▶ **Objective**
Set down the following records verbatim, from the line containing "At what coordinates should I click to accomplish: Open" through the line containing "Check Cấp trên", both included.

▶ **Material for the task**

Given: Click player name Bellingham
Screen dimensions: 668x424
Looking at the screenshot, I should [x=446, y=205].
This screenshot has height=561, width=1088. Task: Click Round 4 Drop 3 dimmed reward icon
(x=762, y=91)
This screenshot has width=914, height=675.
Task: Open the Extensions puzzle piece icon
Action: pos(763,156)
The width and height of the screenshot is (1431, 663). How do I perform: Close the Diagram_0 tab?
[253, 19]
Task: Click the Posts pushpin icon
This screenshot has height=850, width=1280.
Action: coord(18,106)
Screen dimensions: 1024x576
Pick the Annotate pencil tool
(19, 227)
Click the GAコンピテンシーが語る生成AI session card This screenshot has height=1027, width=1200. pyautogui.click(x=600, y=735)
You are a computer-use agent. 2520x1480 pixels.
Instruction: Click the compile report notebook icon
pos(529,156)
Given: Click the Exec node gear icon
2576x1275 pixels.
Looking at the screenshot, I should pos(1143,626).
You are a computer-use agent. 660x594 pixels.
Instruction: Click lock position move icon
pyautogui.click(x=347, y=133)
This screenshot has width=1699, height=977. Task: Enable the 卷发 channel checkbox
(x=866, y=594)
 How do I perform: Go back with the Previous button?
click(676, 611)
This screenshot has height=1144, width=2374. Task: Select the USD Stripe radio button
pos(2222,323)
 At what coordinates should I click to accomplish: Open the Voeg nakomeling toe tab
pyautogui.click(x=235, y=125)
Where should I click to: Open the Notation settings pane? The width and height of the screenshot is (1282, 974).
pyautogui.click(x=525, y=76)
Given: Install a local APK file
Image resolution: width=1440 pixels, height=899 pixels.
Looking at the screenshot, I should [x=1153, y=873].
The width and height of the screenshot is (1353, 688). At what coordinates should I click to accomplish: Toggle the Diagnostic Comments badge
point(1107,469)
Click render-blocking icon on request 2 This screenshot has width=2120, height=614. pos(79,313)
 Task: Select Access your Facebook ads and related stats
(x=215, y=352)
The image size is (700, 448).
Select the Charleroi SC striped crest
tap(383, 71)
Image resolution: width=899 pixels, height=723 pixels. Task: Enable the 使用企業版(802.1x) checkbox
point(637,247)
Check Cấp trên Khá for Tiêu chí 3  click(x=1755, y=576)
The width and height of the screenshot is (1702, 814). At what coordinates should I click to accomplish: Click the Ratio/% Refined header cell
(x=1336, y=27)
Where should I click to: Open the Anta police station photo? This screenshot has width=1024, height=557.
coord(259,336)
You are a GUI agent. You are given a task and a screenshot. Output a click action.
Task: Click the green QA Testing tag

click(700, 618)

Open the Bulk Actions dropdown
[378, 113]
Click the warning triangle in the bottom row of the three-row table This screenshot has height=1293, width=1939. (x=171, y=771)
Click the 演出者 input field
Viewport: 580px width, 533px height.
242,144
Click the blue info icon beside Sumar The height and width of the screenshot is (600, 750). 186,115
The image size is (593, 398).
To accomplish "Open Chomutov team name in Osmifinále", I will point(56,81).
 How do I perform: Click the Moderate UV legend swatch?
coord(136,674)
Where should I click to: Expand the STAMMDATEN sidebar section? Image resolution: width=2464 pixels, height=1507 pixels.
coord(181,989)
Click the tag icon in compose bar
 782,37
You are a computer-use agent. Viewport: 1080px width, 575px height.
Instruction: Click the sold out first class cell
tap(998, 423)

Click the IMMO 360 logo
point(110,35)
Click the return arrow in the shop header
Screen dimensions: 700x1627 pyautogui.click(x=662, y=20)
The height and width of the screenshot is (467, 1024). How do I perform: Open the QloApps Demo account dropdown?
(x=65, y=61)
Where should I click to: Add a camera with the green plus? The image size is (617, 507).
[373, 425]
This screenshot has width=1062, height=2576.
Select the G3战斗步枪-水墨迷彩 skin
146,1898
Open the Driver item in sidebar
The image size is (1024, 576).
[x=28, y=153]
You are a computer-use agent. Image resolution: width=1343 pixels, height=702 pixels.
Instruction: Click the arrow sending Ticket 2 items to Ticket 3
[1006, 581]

▶ **Task result**
 At what coordinates should I click to accomplish: Open the Voeg nakomeling toe tab
pyautogui.click(x=235, y=125)
Where should I click to: Open the Notation settings pane? The width and height of the screenshot is (1282, 974).
pyautogui.click(x=525, y=76)
Given: Install a local APK file
Image resolution: width=1440 pixels, height=899 pixels.
Looking at the screenshot, I should [x=1153, y=873].
The width and height of the screenshot is (1353, 688). At what coordinates should I click to accomplish: Toggle the Diagnostic Comments badge
point(1107,469)
Click render-blocking icon on request 2 This screenshot has width=2120, height=614. pos(79,313)
 Task: Select Access your Facebook ads and related stats
(x=215, y=352)
The image size is (700, 448).
Select the Charleroi SC striped crest
tap(383, 71)
Image resolution: width=899 pixels, height=723 pixels. Task: Enable the 使用企業版(802.1x) checkbox
point(637,247)
Check Cấp trên Khá for Tiêu chí 3  click(x=1755, y=576)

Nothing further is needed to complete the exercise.